Collected data entries:
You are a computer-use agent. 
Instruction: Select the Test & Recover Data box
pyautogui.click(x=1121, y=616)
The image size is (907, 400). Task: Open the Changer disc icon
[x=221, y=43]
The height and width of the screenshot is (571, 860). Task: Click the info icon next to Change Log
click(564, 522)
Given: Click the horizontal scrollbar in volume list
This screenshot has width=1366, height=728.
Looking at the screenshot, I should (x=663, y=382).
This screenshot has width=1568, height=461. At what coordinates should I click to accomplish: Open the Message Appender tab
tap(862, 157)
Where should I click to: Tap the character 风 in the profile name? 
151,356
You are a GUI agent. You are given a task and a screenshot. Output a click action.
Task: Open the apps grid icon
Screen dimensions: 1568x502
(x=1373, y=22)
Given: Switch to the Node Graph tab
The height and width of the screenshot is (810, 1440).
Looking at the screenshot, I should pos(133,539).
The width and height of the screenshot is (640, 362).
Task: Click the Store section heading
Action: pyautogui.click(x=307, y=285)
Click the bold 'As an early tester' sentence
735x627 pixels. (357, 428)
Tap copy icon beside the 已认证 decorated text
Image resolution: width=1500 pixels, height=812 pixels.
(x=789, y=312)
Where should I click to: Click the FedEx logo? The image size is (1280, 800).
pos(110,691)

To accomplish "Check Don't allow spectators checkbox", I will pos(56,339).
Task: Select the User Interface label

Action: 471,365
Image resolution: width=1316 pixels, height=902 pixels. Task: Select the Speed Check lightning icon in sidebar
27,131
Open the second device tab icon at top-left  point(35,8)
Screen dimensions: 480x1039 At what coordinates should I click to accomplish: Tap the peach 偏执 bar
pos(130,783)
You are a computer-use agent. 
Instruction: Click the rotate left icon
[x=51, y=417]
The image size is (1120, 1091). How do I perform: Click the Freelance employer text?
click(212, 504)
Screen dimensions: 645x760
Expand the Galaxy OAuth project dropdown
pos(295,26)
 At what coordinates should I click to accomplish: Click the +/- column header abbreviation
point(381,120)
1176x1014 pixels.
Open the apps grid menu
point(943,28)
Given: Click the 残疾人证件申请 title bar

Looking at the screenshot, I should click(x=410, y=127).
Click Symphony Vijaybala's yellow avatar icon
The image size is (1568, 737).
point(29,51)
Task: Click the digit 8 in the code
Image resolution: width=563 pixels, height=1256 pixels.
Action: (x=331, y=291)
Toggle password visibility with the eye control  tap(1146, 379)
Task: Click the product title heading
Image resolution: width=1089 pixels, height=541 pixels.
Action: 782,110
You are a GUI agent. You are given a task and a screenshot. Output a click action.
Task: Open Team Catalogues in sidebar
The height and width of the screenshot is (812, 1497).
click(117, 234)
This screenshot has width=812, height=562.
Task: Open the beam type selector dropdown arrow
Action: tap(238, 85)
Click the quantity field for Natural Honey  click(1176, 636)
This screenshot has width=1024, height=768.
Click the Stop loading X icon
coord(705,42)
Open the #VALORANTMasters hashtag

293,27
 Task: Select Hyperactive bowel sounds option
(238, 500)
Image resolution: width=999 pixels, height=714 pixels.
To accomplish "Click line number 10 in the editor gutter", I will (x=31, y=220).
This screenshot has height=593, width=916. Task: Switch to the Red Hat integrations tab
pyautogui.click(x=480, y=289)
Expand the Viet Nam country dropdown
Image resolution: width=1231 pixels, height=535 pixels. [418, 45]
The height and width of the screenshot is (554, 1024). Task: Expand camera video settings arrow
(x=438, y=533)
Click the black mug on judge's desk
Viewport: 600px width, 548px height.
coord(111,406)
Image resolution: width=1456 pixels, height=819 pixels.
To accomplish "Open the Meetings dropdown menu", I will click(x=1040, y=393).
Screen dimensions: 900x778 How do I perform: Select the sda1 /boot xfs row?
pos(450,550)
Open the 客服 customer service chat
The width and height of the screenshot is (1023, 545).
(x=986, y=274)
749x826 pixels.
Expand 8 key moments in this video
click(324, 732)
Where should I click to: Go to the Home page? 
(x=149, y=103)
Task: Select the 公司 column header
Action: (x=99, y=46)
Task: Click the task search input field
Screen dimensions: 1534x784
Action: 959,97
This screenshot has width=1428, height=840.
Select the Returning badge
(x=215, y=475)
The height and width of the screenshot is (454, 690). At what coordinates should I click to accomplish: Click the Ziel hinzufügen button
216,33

■ Exercise prompt:
Reply with the complete records, restated exactly.

■ Answer for this exercise:
You are a computer-use agent. 
Instruction: Select the Test & Recover Data box
pyautogui.click(x=1121, y=616)
The image size is (907, 400). Task: Open the Changer disc icon
[x=221, y=43]
The height and width of the screenshot is (571, 860). Task: Click the info icon next to Change Log
click(564, 522)
Given: Click the horizontal scrollbar in volume list
This screenshot has width=1366, height=728.
Looking at the screenshot, I should (x=663, y=382).
This screenshot has width=1568, height=461. At what coordinates should I click to accomplish: Open the Message Appender tab
tap(862, 157)
Where should I click to: Tap the character 风 in the profile name? 
151,356
You are a GUI agent. You are given a task and a screenshot. Output a click action.
Task: Open the apps grid icon
Screen dimensions: 1568x502
(x=1373, y=22)
Given: Switch to the Node Graph tab
The height and width of the screenshot is (810, 1440).
Looking at the screenshot, I should pos(133,539).
The width and height of the screenshot is (640, 362).
Task: Click the Store section heading
Action: pyautogui.click(x=307, y=285)
Click the bold 'As an early tester' sentence
735x627 pixels. (357, 428)
Tap copy icon beside the 已认证 decorated text
Image resolution: width=1500 pixels, height=812 pixels.
(x=789, y=312)
Where should I click to: Click the FedEx logo? The image size is (1280, 800).
pos(110,691)

To accomplish "Check Don't allow spectators checkbox", I will pos(56,339).
Task: Select the User Interface label

Action: 471,365
Image resolution: width=1316 pixels, height=902 pixels. Task: Select the Speed Check lightning icon in sidebar
27,131
Open the second device tab icon at top-left  point(35,8)
Screen dimensions: 480x1039 At what coordinates should I click to accomplish: Tap the peach 偏执 bar
pos(130,783)
You are a computer-use agent. 
Instruction: Click the rotate left icon
[x=51, y=417]
The image size is (1120, 1091). How do I perform: Click the Freelance employer text?
click(212, 504)
Screen dimensions: 645x760
Expand the Galaxy OAuth project dropdown
pos(295,26)
 At what coordinates should I click to accomplish: Click the +/- column header abbreviation
point(381,120)
1176x1014 pixels.
Open the apps grid menu
point(943,28)
Given: Click the 残疾人证件申请 title bar

Looking at the screenshot, I should click(x=410, y=127).
Click Symphony Vijaybala's yellow avatar icon
The image size is (1568, 737).
point(29,51)
Task: Click the digit 8 in the code
Image resolution: width=563 pixels, height=1256 pixels.
Action: (x=331, y=291)
Toggle password visibility with the eye control  tap(1146, 379)
Task: Click the product title heading
Image resolution: width=1089 pixels, height=541 pixels.
Action: 782,110
You are a GUI agent. You are given a task and a screenshot. Output a click action.
Task: Open Team Catalogues in sidebar
The height and width of the screenshot is (812, 1497).
click(117, 234)
This screenshot has width=812, height=562.
Task: Open the beam type selector dropdown arrow
Action: tap(238, 85)
Click the quantity field for Natural Honey  click(1176, 636)
This screenshot has width=1024, height=768.
Click the Stop loading X icon
coord(705,42)
Open the #VALORANTMasters hashtag

293,27
 Task: Select Hyperactive bowel sounds option
(238, 500)
Image resolution: width=999 pixels, height=714 pixels.
To accomplish "Click line number 10 in the editor gutter", I will (x=31, y=220).
This screenshot has height=593, width=916. Task: Switch to the Red Hat integrations tab
pyautogui.click(x=480, y=289)
Expand the Viet Nam country dropdown
Image resolution: width=1231 pixels, height=535 pixels. [418, 45]
The height and width of the screenshot is (554, 1024). Task: Expand camera video settings arrow
(x=438, y=533)
Click the black mug on judge's desk
Viewport: 600px width, 548px height.
coord(111,406)
Image resolution: width=1456 pixels, height=819 pixels.
To accomplish "Open the Meetings dropdown menu", I will click(x=1040, y=393).
Screen dimensions: 900x778 How do I perform: Select the sda1 /boot xfs row?
pos(450,550)
Open the 客服 customer service chat
The width and height of the screenshot is (1023, 545).
(x=986, y=274)
749x826 pixels.
Expand 8 key moments in this video
click(324, 732)
Where should I click to: Go to the Home page? 
(x=149, y=103)
Task: Select the 公司 column header
Action: (x=99, y=46)
Task: Click the task search input field
Screen dimensions: 1534x784
Action: 959,97
This screenshot has width=1428, height=840.
Select the Returning badge
(x=215, y=475)
The height and width of the screenshot is (454, 690). At what coordinates should I click to accomplish: Click the Ziel hinzufügen button
216,33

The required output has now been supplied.